SR3 contributed to a research paper published this week titled “Traditional summer habitat use by Southern Resident killer whales in the Salish Sea is linked to Fraser River Chinook salmon returns”. Featured in Marine Mammal Science, this collaborative paper used 17 years of sighting data of endangered Southern Resident killer whales (SRKWs) to show that their use of historically preferred summer habitat in the transboundary waters of the Salish Sea has declined by more than 75 % between 2004 and 2020, correlating with a decline in Chinook salmon returns to the Fraser River in Canada.

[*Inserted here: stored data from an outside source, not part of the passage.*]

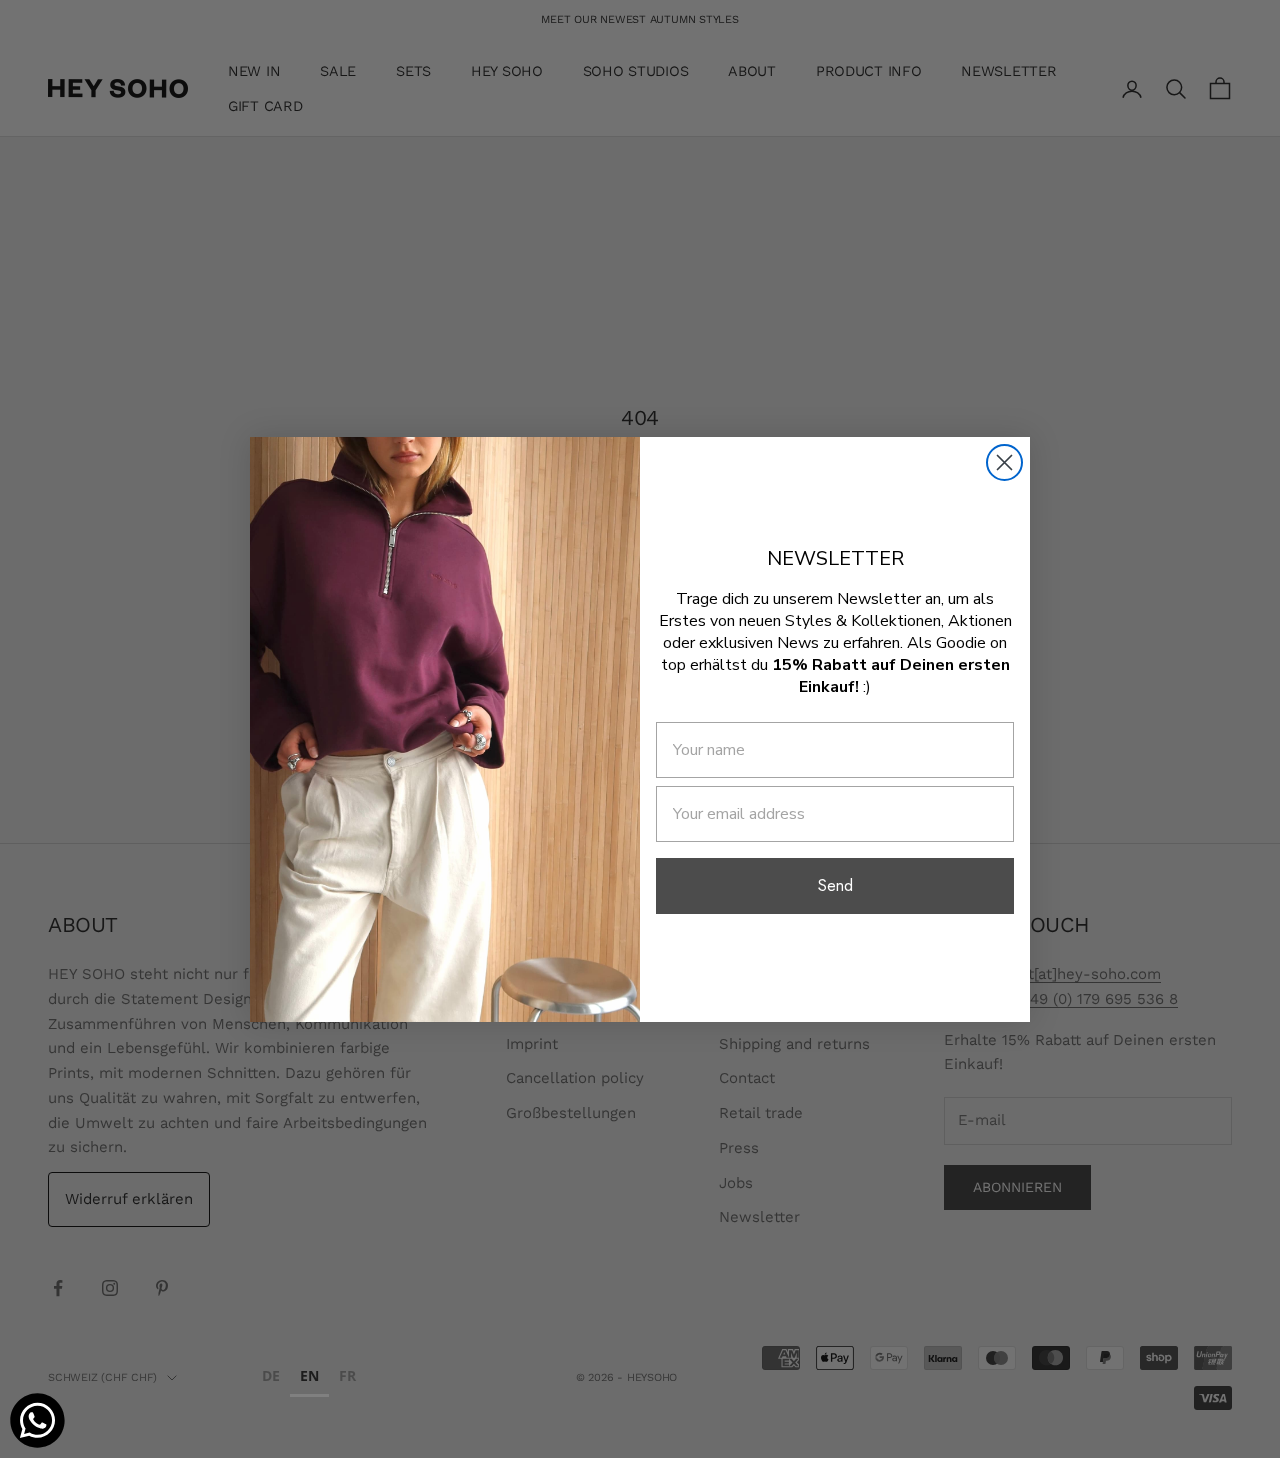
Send (835, 885)
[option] (271, 1378)
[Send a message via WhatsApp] (37, 1420)
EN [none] (309, 1375)
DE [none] (271, 1375)
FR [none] (347, 1375)
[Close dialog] (1004, 462)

Finding enough food during the summer is essential so that they can fatten up before leaner winter months, and we are already seeing the effects of these changes. We have shown that the body condition of SRKWs, particularly J-pod, is also correlated with the abundance of Fraser River Chinook, with poorer body condition and survival in years with lower Chinook returns. Together, these findings emphasize the need to ensure sufficient Chinook salmon to support a viable population of SRKWs that regularly uses the Salish Sea, and the importance of limiting disturbance so that the whales can forage successfully during their increasingly limited time here. SR3 will continue to monitor the body condition of SRKWs throughout the year, to better understand seasonal changes in prey requirements and inform adaptive conservation measures by state and federal partners.

SR3 helped provide data for a paper titled "Detecting Changes in Dynamic Social Networks Using Multiply-Labeled Movement” published in the Journal of Agricultural, Biological, and Environmental Statistics. The manuscript, led by Zaineb Boulil and Dr. Henry Scharf of San Diego State University, used our drone-measured movement data on Risso’s dolphins off Santa Catalina Island, California to estimate key social parameters (e.g. alignment, attraction) and infer their disruption from sonar exposure. This study highlights the utility of using non-invasive drone data to quantify dolphin behavior and to help mitigate the impact of ocean noise.